A meu ver, perto ou mais de cinquenta anos passados, João Melo recria o mesmo tipo de desajustamentos e de prenúncio de tempos instáveis, não entre brancos e negros, mas entre as diversas etnias negras, divididas, para mais ou para menos, em correspondentes facções políticas e com uma diferença que não é de somenos: a de tudo relatar sem recurso ao dramático, antes, e com que talento!, recorrendo à ironia para caracterizar a vivência quotidiana do angolano em seus diversos estamentos sócio-políticos.

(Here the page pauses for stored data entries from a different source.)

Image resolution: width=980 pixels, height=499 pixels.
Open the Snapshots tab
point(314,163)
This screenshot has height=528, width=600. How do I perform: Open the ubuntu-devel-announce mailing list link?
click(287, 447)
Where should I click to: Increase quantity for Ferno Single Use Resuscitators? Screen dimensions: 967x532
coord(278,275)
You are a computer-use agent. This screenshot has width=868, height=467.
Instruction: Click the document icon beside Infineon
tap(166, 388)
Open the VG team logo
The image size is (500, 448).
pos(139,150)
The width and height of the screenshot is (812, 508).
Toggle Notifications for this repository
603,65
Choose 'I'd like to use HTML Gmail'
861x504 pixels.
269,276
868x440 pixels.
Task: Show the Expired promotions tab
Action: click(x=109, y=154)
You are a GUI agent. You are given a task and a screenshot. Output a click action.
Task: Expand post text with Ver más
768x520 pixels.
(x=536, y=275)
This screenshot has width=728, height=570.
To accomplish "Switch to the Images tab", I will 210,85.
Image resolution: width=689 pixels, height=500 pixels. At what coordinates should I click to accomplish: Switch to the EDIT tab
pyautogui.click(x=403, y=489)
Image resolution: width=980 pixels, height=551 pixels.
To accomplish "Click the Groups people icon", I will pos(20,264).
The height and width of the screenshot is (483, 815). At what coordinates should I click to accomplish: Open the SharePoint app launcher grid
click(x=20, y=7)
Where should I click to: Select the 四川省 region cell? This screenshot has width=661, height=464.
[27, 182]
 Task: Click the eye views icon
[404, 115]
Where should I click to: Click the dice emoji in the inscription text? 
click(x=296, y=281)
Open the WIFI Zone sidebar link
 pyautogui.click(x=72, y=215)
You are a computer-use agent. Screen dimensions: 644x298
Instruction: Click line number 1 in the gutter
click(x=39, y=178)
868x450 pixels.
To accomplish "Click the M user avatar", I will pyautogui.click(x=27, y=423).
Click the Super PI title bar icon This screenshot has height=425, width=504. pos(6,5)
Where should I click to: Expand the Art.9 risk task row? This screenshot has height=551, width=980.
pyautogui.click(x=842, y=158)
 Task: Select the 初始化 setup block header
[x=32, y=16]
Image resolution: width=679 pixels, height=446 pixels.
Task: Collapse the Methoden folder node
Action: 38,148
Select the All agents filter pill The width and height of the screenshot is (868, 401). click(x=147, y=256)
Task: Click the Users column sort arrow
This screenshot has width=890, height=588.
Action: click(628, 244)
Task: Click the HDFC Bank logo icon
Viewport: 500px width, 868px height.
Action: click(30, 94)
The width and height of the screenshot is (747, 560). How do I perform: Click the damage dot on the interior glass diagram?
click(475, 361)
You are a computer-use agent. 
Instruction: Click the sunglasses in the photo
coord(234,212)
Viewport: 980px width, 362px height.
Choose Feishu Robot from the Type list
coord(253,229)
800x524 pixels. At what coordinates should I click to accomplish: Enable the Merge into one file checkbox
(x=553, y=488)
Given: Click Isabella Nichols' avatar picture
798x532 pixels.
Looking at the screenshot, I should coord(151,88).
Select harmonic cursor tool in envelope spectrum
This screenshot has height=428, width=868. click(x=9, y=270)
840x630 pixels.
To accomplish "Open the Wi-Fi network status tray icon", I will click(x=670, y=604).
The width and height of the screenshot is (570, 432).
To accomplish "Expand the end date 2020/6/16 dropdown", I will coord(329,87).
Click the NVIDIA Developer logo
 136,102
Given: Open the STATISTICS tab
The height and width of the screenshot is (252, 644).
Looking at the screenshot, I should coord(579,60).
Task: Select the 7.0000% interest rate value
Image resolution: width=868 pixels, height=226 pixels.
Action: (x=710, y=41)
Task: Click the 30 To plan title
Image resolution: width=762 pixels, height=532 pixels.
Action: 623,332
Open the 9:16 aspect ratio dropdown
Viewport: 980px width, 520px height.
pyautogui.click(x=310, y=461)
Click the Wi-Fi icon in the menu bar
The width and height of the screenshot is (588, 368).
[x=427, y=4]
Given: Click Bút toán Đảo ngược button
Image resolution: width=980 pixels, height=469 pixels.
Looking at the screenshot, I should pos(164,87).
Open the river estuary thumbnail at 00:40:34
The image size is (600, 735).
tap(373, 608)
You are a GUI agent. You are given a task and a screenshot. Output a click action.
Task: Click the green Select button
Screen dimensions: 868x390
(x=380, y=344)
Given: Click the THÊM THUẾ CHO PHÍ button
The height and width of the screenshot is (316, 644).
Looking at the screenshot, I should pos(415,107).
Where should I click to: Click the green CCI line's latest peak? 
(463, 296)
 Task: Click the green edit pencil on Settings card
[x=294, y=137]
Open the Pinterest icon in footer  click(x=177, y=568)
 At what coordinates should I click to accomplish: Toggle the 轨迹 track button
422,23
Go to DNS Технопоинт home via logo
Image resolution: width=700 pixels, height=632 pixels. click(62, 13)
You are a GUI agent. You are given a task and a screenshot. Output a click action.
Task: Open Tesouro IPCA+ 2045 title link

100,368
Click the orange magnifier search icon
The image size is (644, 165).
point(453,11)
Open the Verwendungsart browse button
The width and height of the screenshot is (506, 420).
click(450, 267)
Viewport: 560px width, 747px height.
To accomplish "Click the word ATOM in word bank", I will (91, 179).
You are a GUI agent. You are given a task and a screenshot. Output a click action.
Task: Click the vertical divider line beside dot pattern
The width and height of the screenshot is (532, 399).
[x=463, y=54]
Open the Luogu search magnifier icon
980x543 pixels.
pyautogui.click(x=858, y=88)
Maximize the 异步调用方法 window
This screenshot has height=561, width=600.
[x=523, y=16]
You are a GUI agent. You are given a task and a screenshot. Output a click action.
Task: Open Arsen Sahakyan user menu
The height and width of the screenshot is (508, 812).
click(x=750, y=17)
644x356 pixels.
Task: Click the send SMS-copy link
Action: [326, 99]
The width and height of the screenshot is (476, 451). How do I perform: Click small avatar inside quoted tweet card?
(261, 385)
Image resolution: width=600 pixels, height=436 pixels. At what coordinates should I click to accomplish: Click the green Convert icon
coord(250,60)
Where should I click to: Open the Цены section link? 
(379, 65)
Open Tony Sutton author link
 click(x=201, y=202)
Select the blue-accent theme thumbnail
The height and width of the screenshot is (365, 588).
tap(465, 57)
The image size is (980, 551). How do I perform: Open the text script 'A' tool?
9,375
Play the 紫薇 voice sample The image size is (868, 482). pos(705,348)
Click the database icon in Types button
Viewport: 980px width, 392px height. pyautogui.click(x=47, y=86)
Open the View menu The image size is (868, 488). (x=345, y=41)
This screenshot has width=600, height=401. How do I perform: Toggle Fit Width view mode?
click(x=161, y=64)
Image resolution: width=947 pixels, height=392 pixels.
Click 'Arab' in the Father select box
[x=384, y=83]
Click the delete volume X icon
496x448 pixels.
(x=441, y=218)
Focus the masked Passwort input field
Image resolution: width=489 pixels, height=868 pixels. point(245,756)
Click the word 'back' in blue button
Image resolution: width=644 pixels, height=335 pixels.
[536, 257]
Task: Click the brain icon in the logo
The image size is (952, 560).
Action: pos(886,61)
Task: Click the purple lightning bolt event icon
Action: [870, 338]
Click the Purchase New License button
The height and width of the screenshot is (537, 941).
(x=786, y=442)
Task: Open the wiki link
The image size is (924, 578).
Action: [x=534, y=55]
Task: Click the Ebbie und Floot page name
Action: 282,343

Assim, por esta via, sem traumas nem saudosismos, dá-nos João Melo um curioso e bem humorado retrato da vivência do povo angolano, independentemente da categoria social de cada um, ainda que sempre determinado pelas mais ou menos valias que o enquadram nessa mesma sociedade. Isto permite-lhe aparentar-se com a ramalhal figura de Ortigão, obviamente no farpear que as suas intenções transportam, motivo pelo qual as suas histórias são mais crónicas de verrina do que verdadeiramente narrativas literárias.

Ramiro Teixeira

in
11.09.2006


*João Melo. O Dia em que o Pato Donald comeu pela primeira vez a Margarida, Editorial Caminho, Lisboa, 2006.